There has been a lot of discussion recently about how Chinese subsidies and other government support has led to industrial overcapacity, which can have a negative impact on the manufacturing sector of other economies. If domestic supply exceeds domestic demand, the Chinese-made products that won't be sold in the domestic market will be exported, and foreign producers have trouble competing with these Chinese products.
If I understand their argument correctly, some people attribute this situation largely to government policies that cause weak demand and excess savings in China, with these factors leading directly to the subsidized manufacturing. And it seems as though these people believe a key part of the solution is that China should stimulate domestic demand so that its consumers buy more of the Chinese production.
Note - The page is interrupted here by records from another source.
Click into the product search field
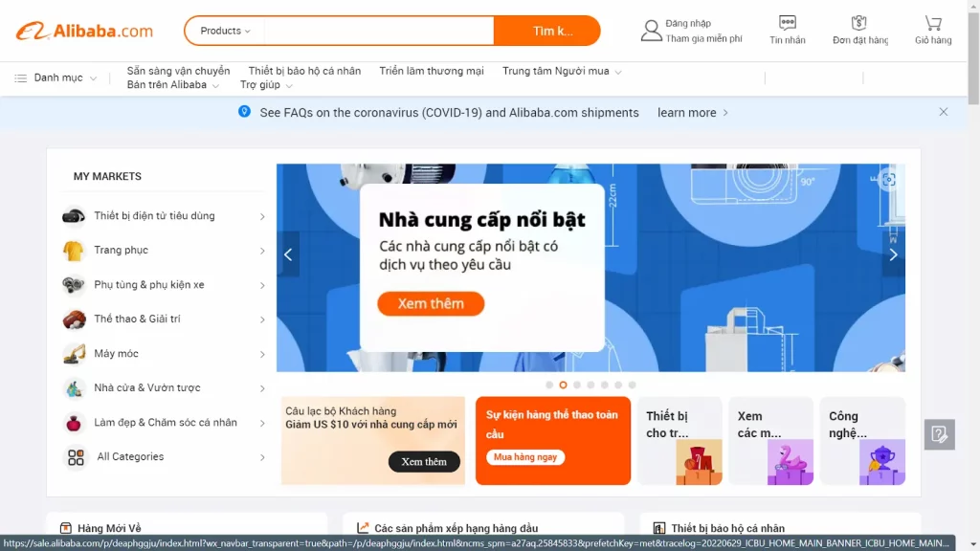This screenshot has width=980, height=551. click(379, 31)
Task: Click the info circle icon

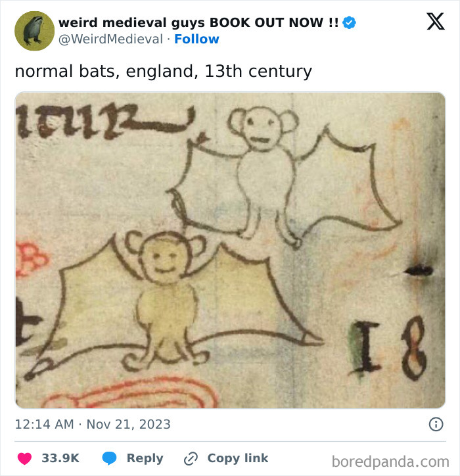Action: tap(436, 424)
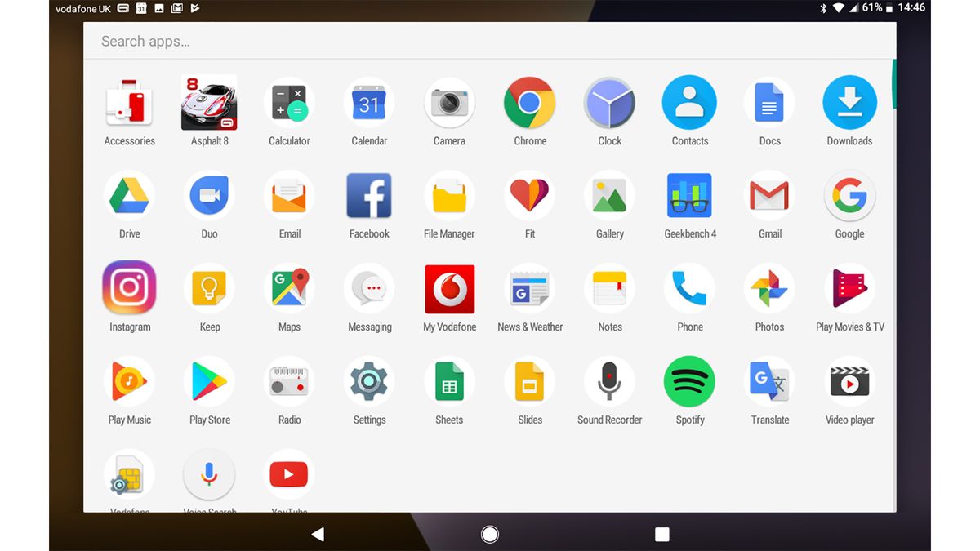Open Google Keep
The width and height of the screenshot is (980, 551).
coord(209,288)
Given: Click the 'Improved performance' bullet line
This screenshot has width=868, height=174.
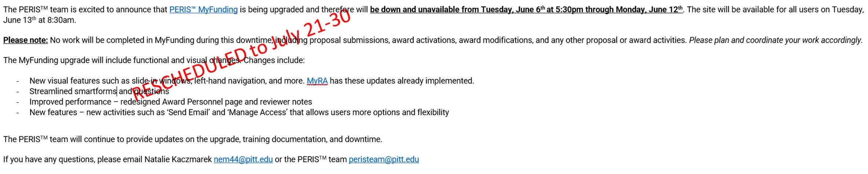Looking at the screenshot, I should (171, 102).
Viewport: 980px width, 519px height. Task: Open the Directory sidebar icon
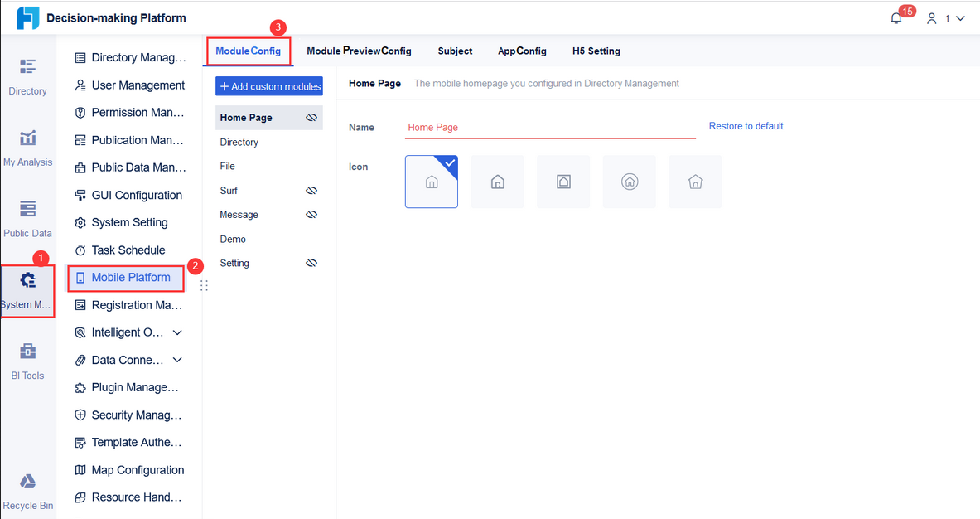[x=27, y=74]
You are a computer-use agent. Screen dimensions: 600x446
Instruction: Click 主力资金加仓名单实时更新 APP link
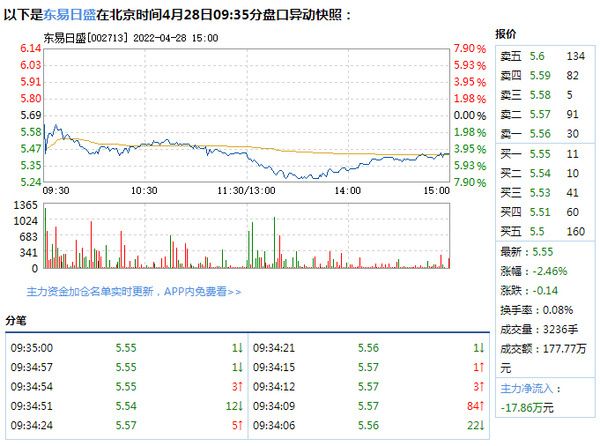click(x=124, y=291)
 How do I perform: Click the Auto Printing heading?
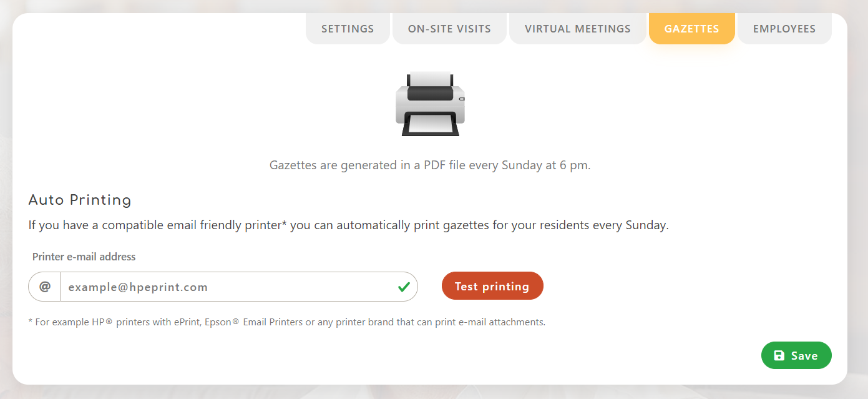click(x=79, y=200)
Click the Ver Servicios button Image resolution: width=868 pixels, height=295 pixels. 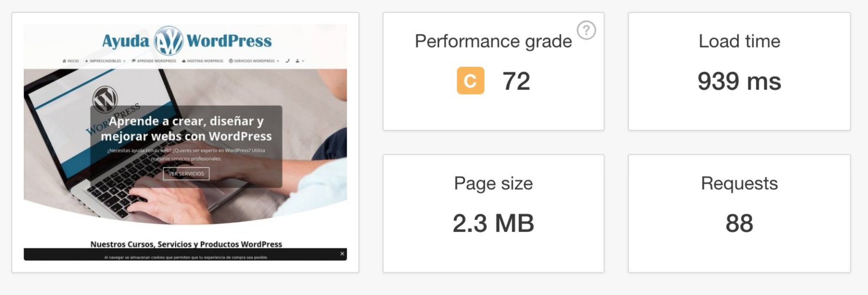click(186, 174)
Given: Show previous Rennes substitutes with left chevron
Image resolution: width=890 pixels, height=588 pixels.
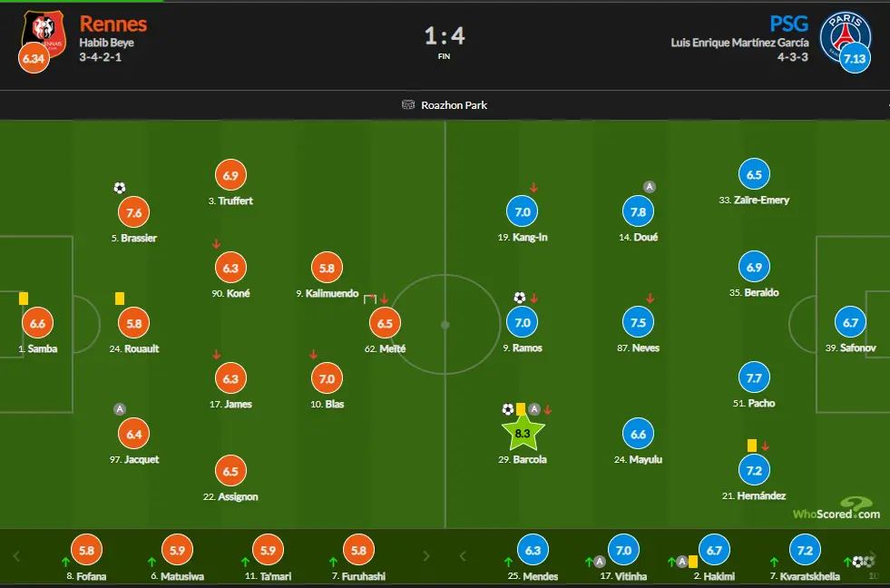Looking at the screenshot, I should point(16,556).
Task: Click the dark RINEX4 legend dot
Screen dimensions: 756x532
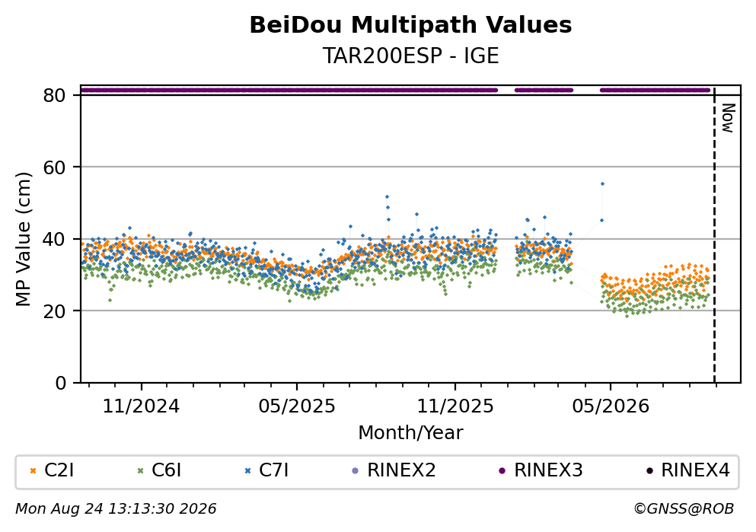Action: tap(649, 471)
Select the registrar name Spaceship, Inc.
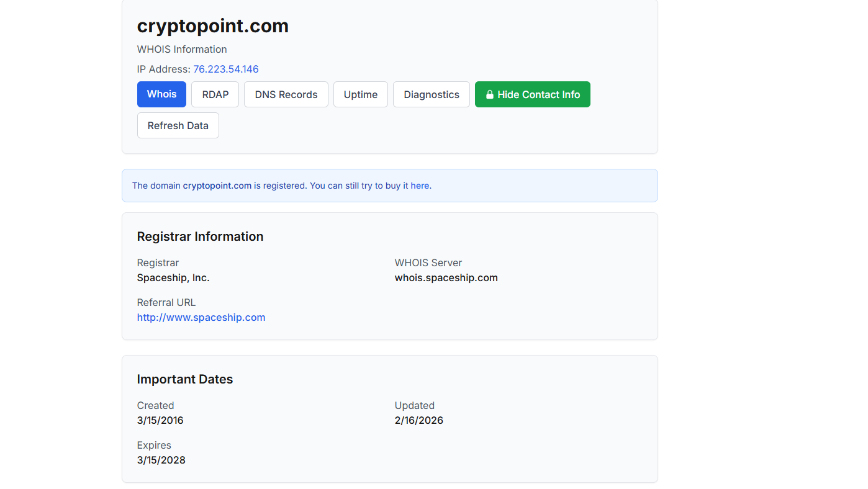This screenshot has width=868, height=489. (x=173, y=277)
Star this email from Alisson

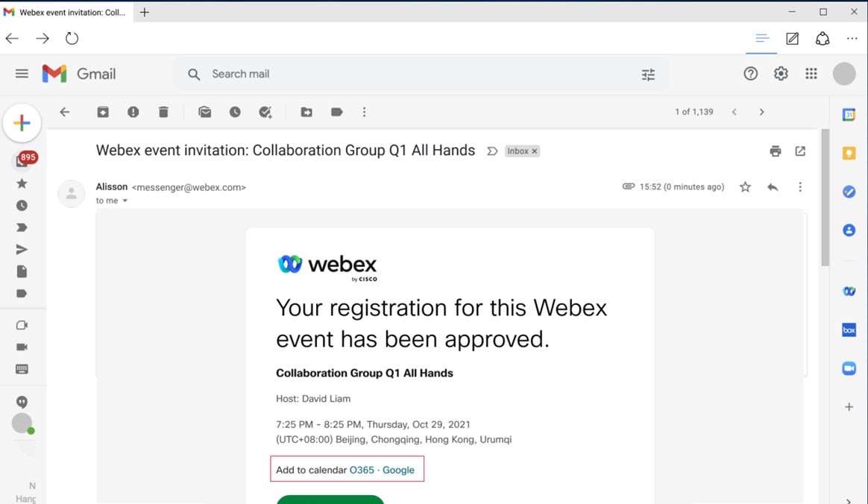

Finance professor Michael Pettis is leading the charge on this. As he recently put it: "In [persistent surplus economies such as China], weak domestic demand is simply the flip side of policies that result in manufacturing competitiveness. The manufacturing sector is subsidized directly or indirectly by households, which leaves them more competitive and leaves households less able to purchase a substantial share of what they produce."
Others who may be on board with this view are Treasury Secretary Janet Yellen, who recently said this: "I am particularly worried about how China’s enduring macroeconomic imbalances—namely its weak household consumption and business overinvestment, aggravated by large-scale government support in specific industrial sectors—will lead to significant risk to workers and businesses in the United States and the rest of the world. China has long had excess savings, but investment in the real estate sector and government-funded infrastructure had absorbed much of it. Now, we are seeing an increase in business investment in a number of 'new' industries targeted by the PRC’s industrial policy. That includes electric vehicles, lithium-ion batteries, and solar." Along the same lines, Yellen said the following in response to a question at a press conference on what could be done about Chinese overcapacity:
Well, there's supply and then there's also demand. And so we've had conversations with our Chinese counterparts about the demand side of the equation and the fact that China's saving rate is among the highest in the world, and even at this advanced stage of development remains close to 45%. The flip side of a very high saving rate is that consumer spending as a share of GDP is quite low in China relative to other countries at this level of income. So one possible approach would be to boost demand and to see a larger share of GDP accrue to households to bolster their income, or and/or to, for example, bolster retirement security, the ability to afford education for one's children and so forth, which are motives for very high saving, and call that rebalancing. And this is a matter that we have discussed over more than a decade in China and I too have talked to many officials and members of the academic community who think that that needs to be part of the solution. If consumer spending were higher as a share of GDP, there would be less need to have such large investment going into building supply.
While I agree that subsidies and overcapacity can lead to trade conflict, I have doubts about the focus on levels of domestic demand and savings. In particular, I'm skeptical that demand and savings are the most important factors here, and that the solution is for governments to try to influence these factors so as to address the trade problems. As I see it, governments pursue the fiscal and other domestic economic policies that affect demand and savings mainly for domestic political reasons, and while trade might be affected by these policies to a degree, the trade impact is not a significant part of the policy calculation. As a result, even if the trade impact is pointed out by affected countries, the governments pursuing these policies are not likely to make major adjustments. Yes, high or low savings levels can affect trade balances where national economies diverge in these areas, but governments see these as domestic choices that are mostly decided based on national politics. International coordination here is difficult and rare.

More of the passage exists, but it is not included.